GIVEN EXERCISE: Copy every line of the material below word for word, without changing anything.

Material for locating displayed items:
## BEGIN

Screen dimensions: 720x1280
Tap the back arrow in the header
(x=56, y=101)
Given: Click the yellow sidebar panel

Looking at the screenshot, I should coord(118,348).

## END

REPLY TO THE TASK:
Screen dimensions: 720x1280
Tap the back arrow in the header
(x=56, y=101)
Given: Click the yellow sidebar panel

Looking at the screenshot, I should coord(118,348).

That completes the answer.